Our extract of Melissa officinalis L. is featured in the article “Attenuation of neuroinflammation in microglia cells by extracts with high content of rosmarinic acid from in vitro cultured Melissa officinalis L. cells” published in the scientific magazine the Journal of Pharmaceutical and Biomedical Analysis.
The aim of the in-depth study was to test the anti-inflammatory and neuroprotective activity of the extract of Melissa officinalis L., evaluating its efficacy in reducing inflammation and neuroinflammation.

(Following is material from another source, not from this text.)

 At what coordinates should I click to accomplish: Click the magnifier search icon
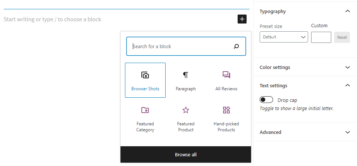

The technology: cell cultures for highly standardized phytocomplexes
In vitro cell cultures allow to obtain standardized extracts, free-from factors such as variability, climate, soil and cultivation techniques. Production through cell cultures is independent of seasonal variability and more sustainable in terms of water consumption, carbon footprint, pesticide or herbicide use. In addition, in non-food products production, cell cultures are more ethical, since the consumption of food agricultural land is not required for their development.
Through the selection of the appropriate culture medium, it was possible to obtain a cell line of Melissa officinalis L. with high rosmarinic acid content, with sustainable and safe characteristics due to the production process.
Anti-inflammatory and neuroprotective activity tested
Rosmarinic acid is the main bioactive component of Melissa officinalis L. extracts, as well as one of the most important and well-known natural antioxidant compounds, which possesses anti-inflammatory, neuroprotective, and neuroregenerative effects in different models of neuroinflammation, neurodegeneration, and chemical-induced neurotoxicity and oxidative stress.
Neuroinflammation is a critical physiological process responsible for the onset of many degenerative diseases of aging. The main cell type involved in this activity are microglia cells, which are deputed to maintain homeostasis in the CNS.
In the study, extract obtained from cells of Melissa officinalis L, containing a high concentration of rosmarinic acid, was shown to reduce neuroinflammation at the level of microglia cells, promoting their neuroprotective effects.